Drei Monate nach der Parlamentswahl hat der Kosovo eine neue Regierung. Das Parlament in Pristina wählte am Samstag den früheren Rebellenkommandanten Ramush Haradinaj zum neuen Regierungschef.

Das Kabinett des 49-Jährigen wird gestützt von einer Parteienkoalition ehemaliger Rebellenführer am Ende der 1990er-Jahre, die daher als "Kriegsfraktion" bezeichnet wird. 62 von 120 Abgeordneten stimmten für die neue Regierung. Die Opposition, die aus "Tauben" des Konflikts gebildete LDK (Demokratische Liga) und die ultranationalistische Vetevendosja (Selbstbestimmung), hatte den Parlamentssaal zuvor verlassen.

Ermöglicht wurde die Bildung der Regierung im zu 90 Prozent von Albanern bewohnten Kosovo durch die Unterstützung von zehn Abgeordneten der serbischen Minderheit. Die neue Regierung werde nicht überleben, sollten die Serben schlecht behandelt werden, drohte der in Belgrad für den Kosovo zuständige Marko Djuric bereits am Sonntag.
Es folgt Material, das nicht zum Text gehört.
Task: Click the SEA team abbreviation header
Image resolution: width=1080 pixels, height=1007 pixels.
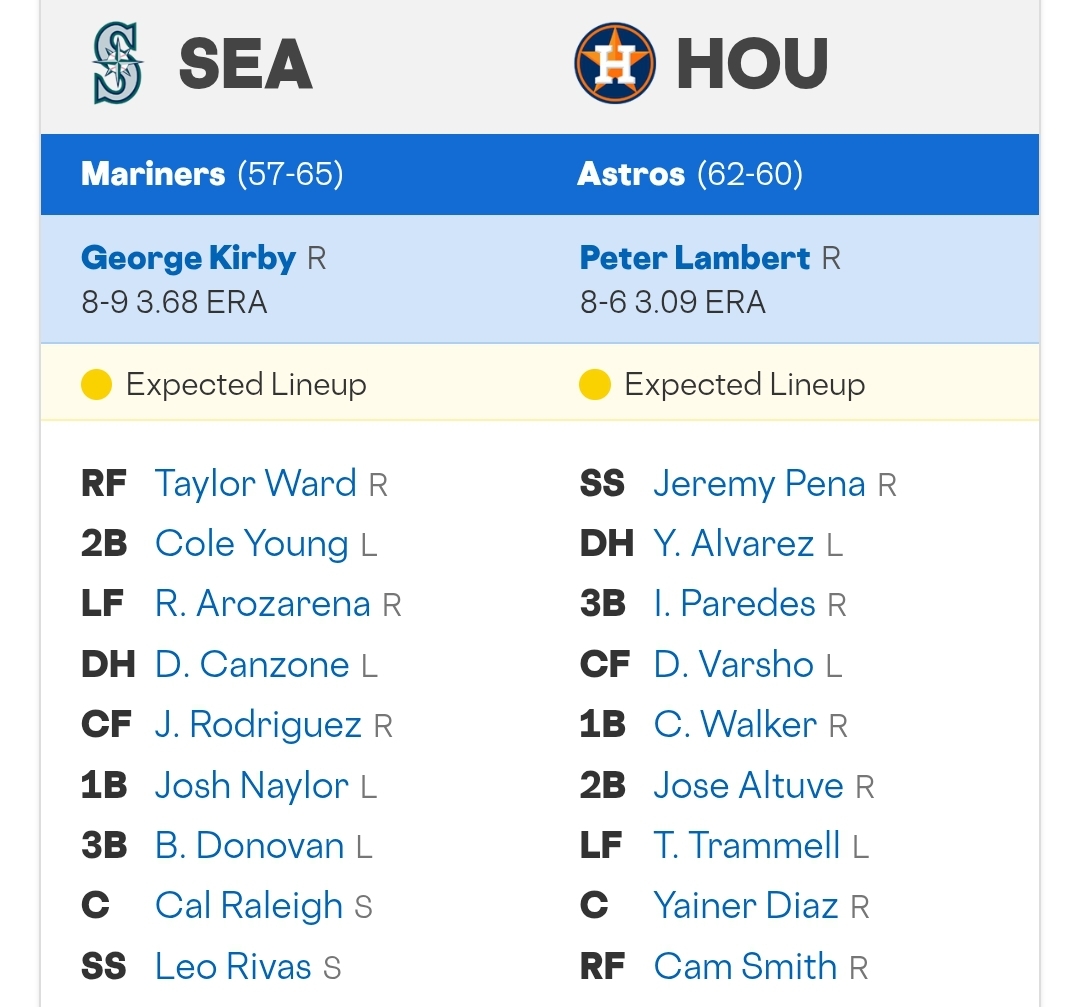Action: [245, 63]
Es handle sich immerhin um die erste Regierung, die von den Stimmen der Serben abhängig ist.

Der Kosovo hatte sich 2008 nach dem Kosovo-Krieg 1998/99 und Jahren unter UNO-Verwaltung für unabhängig erklärt. Davor war es eine serbische Provinz und gehörte zu Rest-Jugoslawien.

Serbien verlangte Auslieferung Haradinajs

Noch im vergangenen Frühjahr war Haradinaj vier Monate in Frankreich festgesessen, weil Serbien seine Auslieferung wegen behaupteter Kriegsverbrechen Ende der 1990er-Jahre im Kosovo verlangt hatte. Sein Land halte die Vorwürfe weiter aufrecht und lasse international nach ihm fahnden, sagte der serbische Präsident Aleksandar Vucic. Vom UNO-Kriegsverbrechertribunal war Haradinaj, der schon einmal kurz Premier war und das Amt aufgab, als er sich freiwillig stellte, zwei Mal freigesprochen worden.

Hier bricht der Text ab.